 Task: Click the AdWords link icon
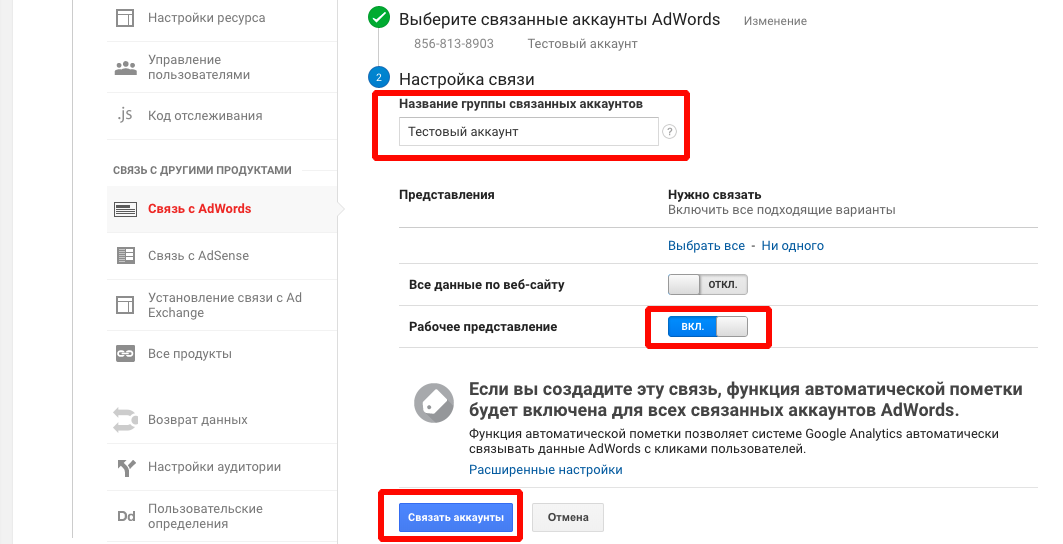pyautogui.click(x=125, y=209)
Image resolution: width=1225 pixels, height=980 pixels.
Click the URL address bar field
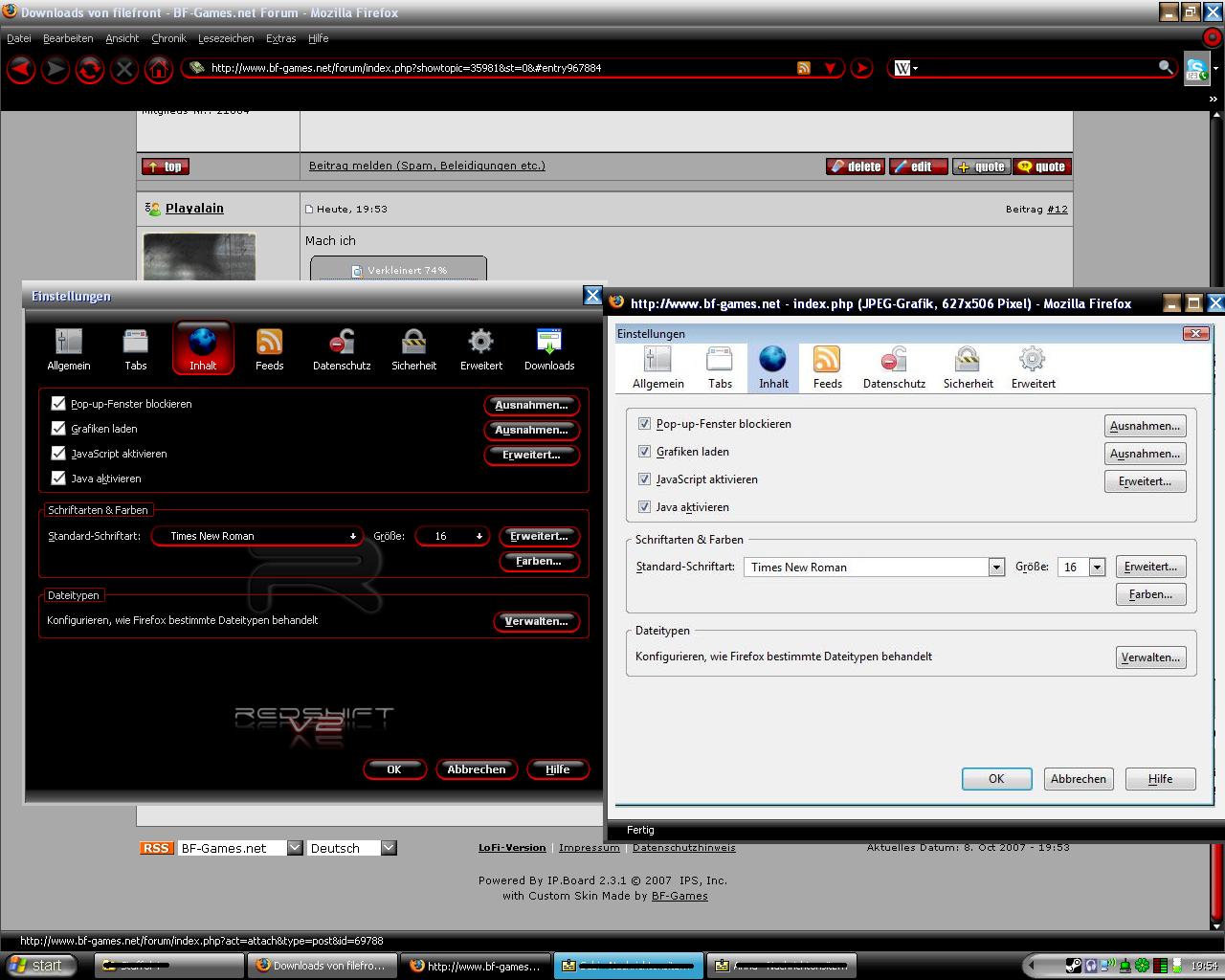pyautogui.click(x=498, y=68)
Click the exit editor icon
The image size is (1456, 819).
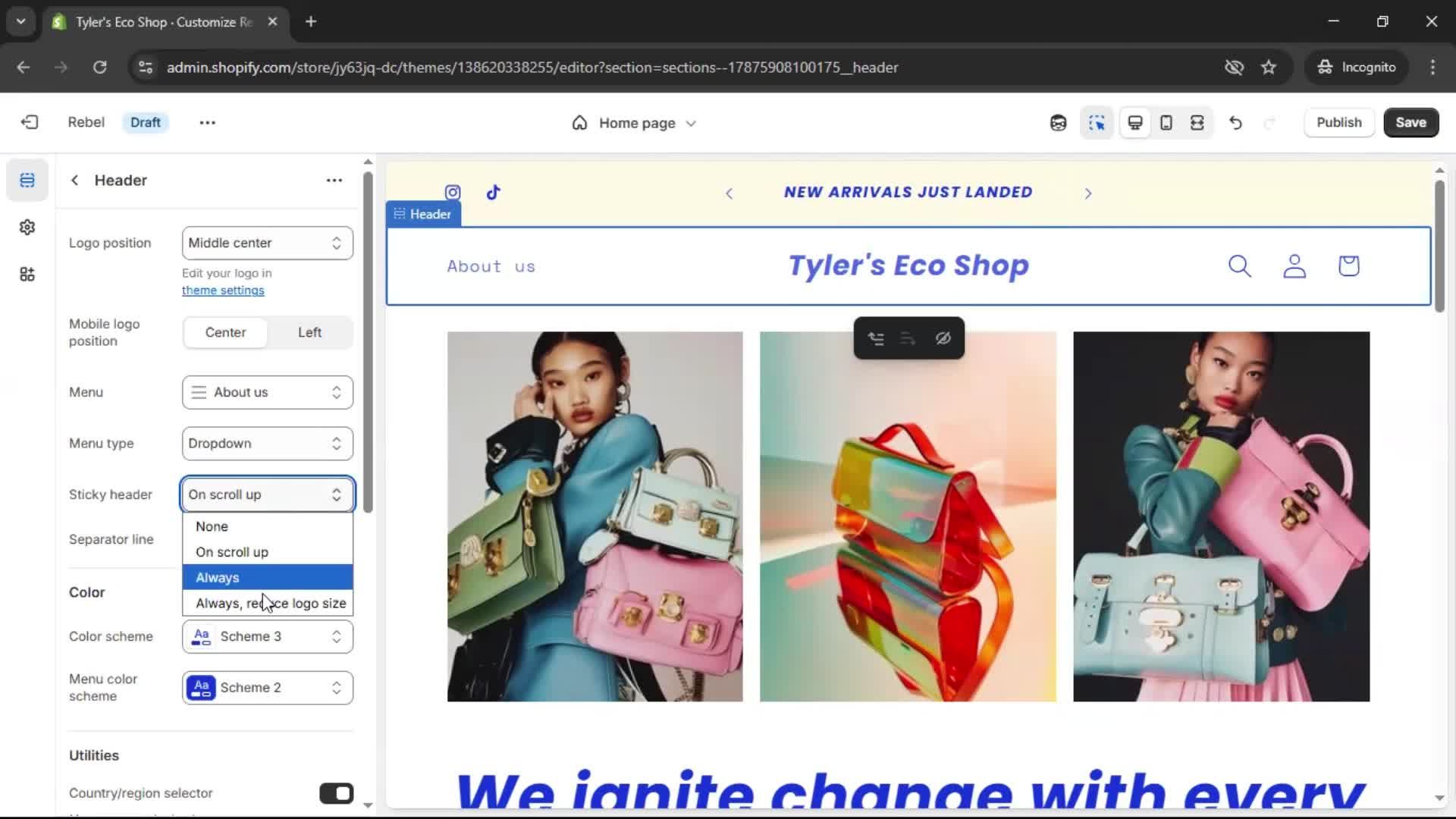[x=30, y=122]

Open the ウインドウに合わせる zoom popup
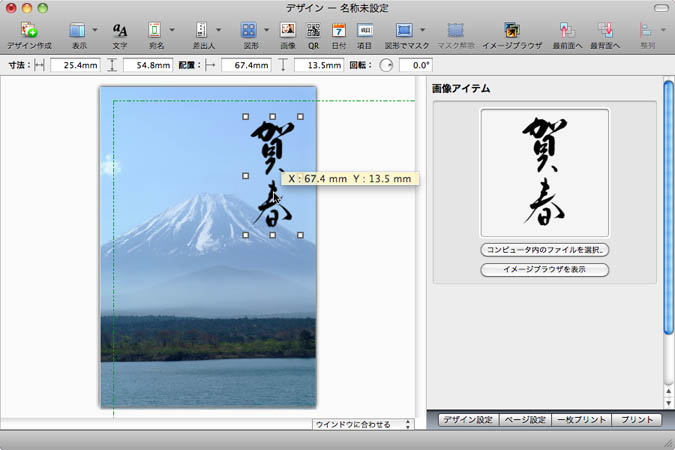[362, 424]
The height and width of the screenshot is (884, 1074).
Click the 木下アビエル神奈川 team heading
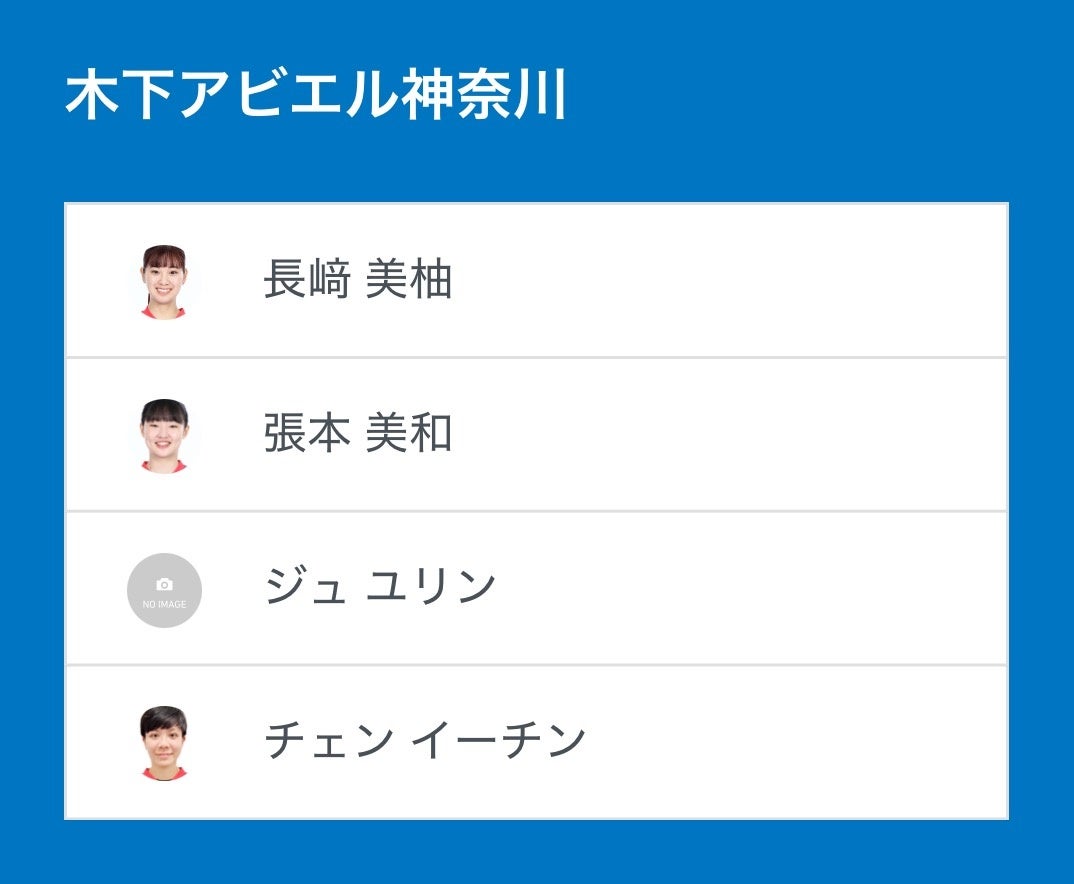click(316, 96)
● ● ●
Task: Can you turn every line of the records above into a numbered list, skipping the blank lines and leaving the pictures out?

Answer:
1.  Task: Click the AdWords link icon
2. pyautogui.click(x=125, y=209)
3. Image resolution: width=1225 pixels, height=980 pixels.
4. Click the URL address bar field
5. pyautogui.click(x=498, y=68)
6. Click the exit editor icon
7. The image size is (1456, 819).
8. [x=30, y=122]
9. Open the ウインドウに合わせる zoom popup
10. [362, 424]
11. The height and width of the screenshot is (884, 1074).
12. Click the 木下アビエル神奈川 team heading
13. click(316, 96)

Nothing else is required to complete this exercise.